This fall, I’ll be teaching ‘Mathematics for Designers’ to first year students in Architecture.

The past few weeks I’ve been looking around for topics to be included in such as course, relevant to architects/artists (not necessarily to engineers/mathematicians).

One of the best texts I’ve found on this (perhaps in need of a slight update) is the 1986-paper by Jay Kappraff: A course in the mathematics of design. He suggests the following list of topics:

  • graph theory
  • polyhedra
  • tilings of the plane
  • three dimensional packings
  • proportion and the golden mean
  • transformations
  • symmetry
  • vectors

We all know that an awful lot of math and computation is needed to design a building, but today all of the hardcore use of vectors, equations and transformations is conveniently hidden from the architect’s view by digital design platforms and CAD-programs.

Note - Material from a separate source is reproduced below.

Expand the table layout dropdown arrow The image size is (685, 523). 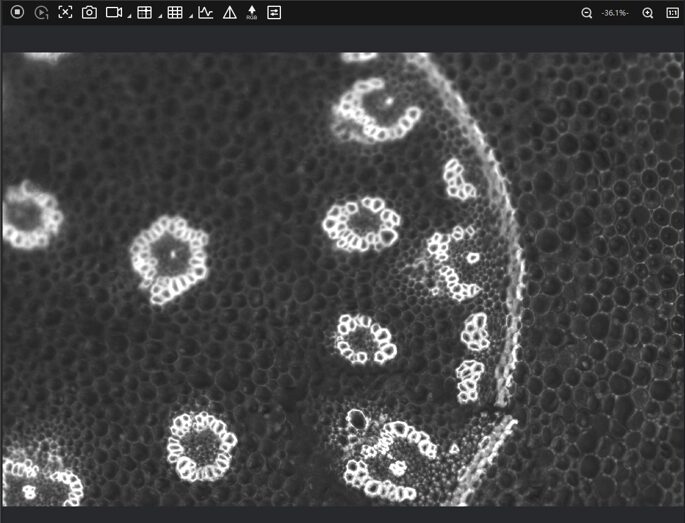point(160,17)
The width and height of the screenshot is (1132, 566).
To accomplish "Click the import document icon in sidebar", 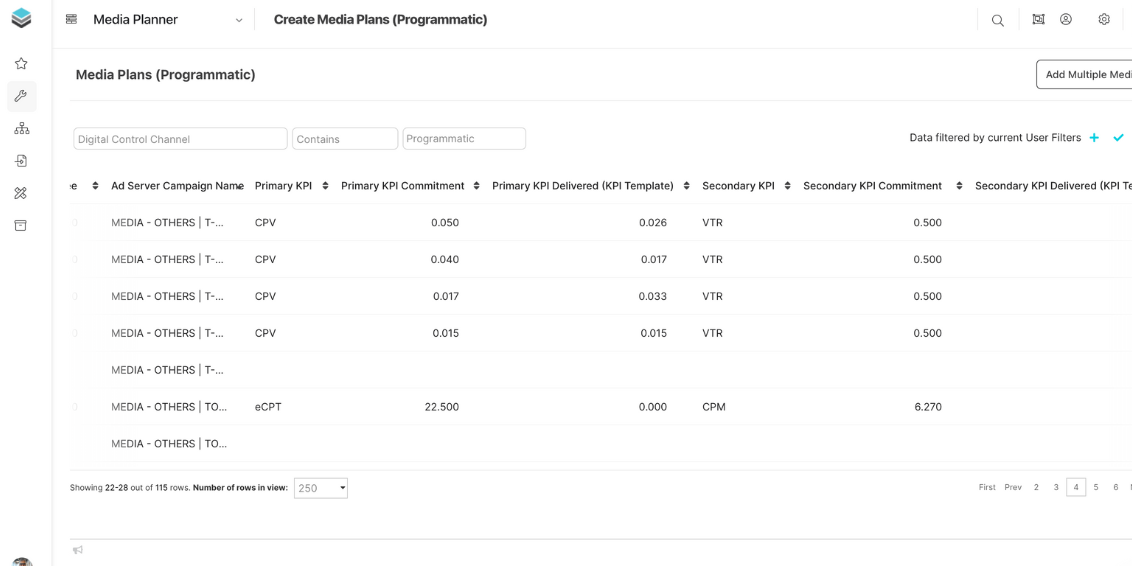I will pyautogui.click(x=21, y=161).
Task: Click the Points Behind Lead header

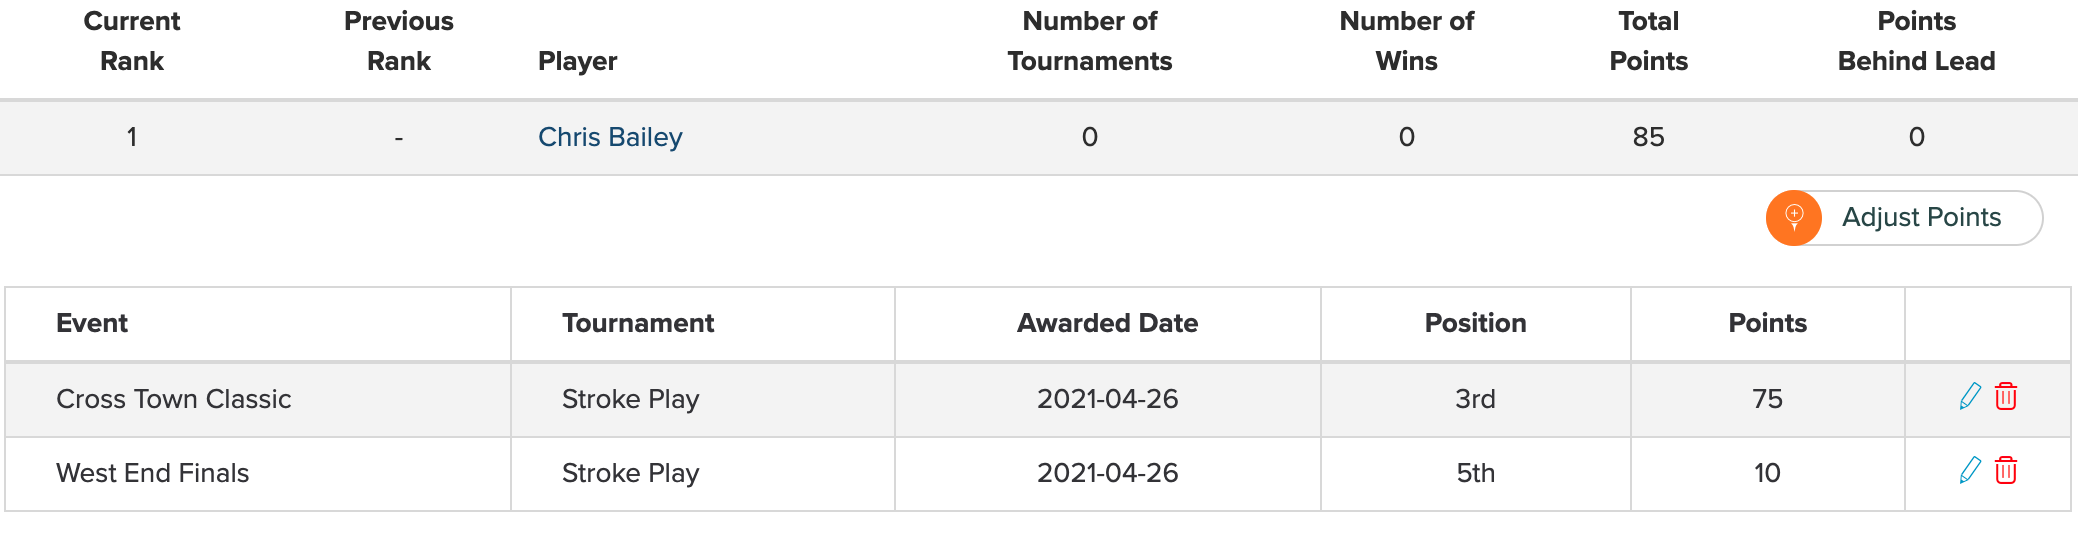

These computational tools offer new creative possibilities, as illustrated in the beautiful book The new mathematics of architecture by Jane Burry and Mark Burry, also available in Dutch with a cover picture of the Möbius bridge in Bristol



In this book, about 50 recent architectural projects are clustered around these topics:

  • mathematical surfaces and seriality
  • chaos, complexity, emergence
  • packings and tilings
  • optimization
  • topology
  • datascapes and multi-dimensionality

In the description of the projects, cool math-topics are (sadly only) touched, including

It will take me some time to find a balance between these two approaches. Common themes clearly are

  • Shapes : what is possible/impossible in 2D and 3D, and how can mathematics help us to find new exciting shapes (think minimal and Seifert surfaces, knot complements, etc.)
  • Symmetry : what is possible/impossible in 2D and 3D, and what can mathematics tell us about new symmetries (think emerging symmetries from aperiodic tilings and quasicrystals)

Over the coming months I’ll be writing the course notes and may post about it here. For this reason I’ve included a new category DesignerMaths.

If you have suggestions, please let me know.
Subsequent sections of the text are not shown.